又過了半個時辰,就在待在房頂的雲夢飛翔再也耐不住寂寞,想要冒險一探的時候,下方的護衛突然間亂了起來。

“抓賊,有賊。”從賀馬家的東麵傳來了幾聲喊叫,看守壽延殿的護衛跑出去了一批幫忙,雖然他們又及時填補了漏洞,不過卻已經不知不覺拉開大一個口子,房上的雲夢飛翔也找準了機會。抓住柱子,滑了下去。

壽延殿裏一個婦人,頭發淩亂,手中正舉著一副畫像入神的觀摩著,雙手癡癡的撫摸著畫麵,門外的**便沒有幹擾到他穆然的雙手。

那女人是誰?怎麽會有那麽嚴密的保護?在窗上掏了個洞的雲夢飛翔望著屋內的情景,不由一陣疑惑。

既然壽延殿內,不是賀馬英豪,雲夢飛翔也不想浪費時間,就要退走,可是沒想到,剛一轉身,就發現剛才出去幫忙的護衛現在已經回來,正向著壽延殿方向走來。

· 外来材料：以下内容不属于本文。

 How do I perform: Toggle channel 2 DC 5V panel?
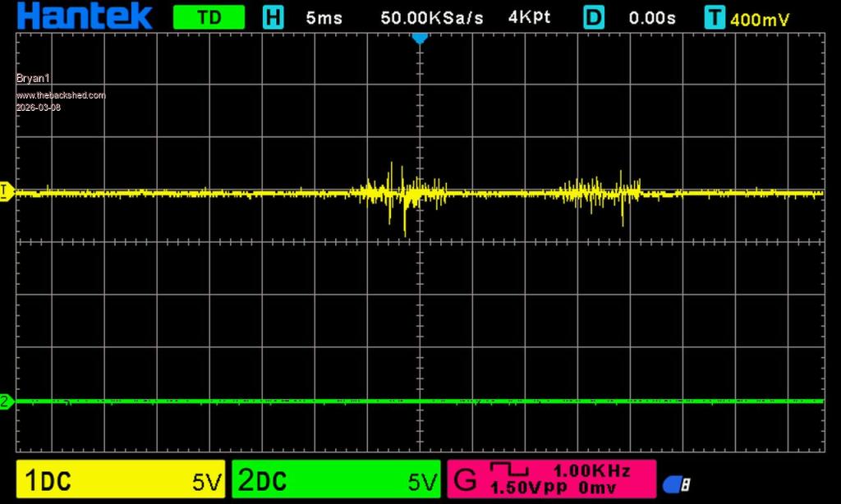tap(336, 480)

見到這一幕,雲夢飛翔無奈的在心底裏暗罵:“你個賊,偷東西怎麽不多偷一陣,可害苦小爺了。”現在退路已經沒有,隻能冒一冒險了!雲夢飛翔心一橫,將那窗子打開,身子一躍撲了進去,無聲落地,而後將窗子再一次輕輕合上。果然,躲在窗旁的雲夢飛翔發現回來的人又再次回到了崗位,將剛才出現的缺口給填補了起來,現在雲夢飛翔隻能夠呆在屋裏,可是屋子裏還有另外一個人……

“兒子,兒子……”

雲夢飛翔靜靜的仰臥在牆邊,聽著屋裏的那個女人傳來一陣陣癡癡囈語。這一刻他明白了,那個畫布上畫著的應該是他孩子的畫像。可是為什麽會有那麽多人在保護她?雲夢飛翔靜靜的躺著,聞著徐徐吹來的檀木香味,居然覺得自己有些累了,於是他閉上了自己的眼睛,不知不覺慢慢的睡去……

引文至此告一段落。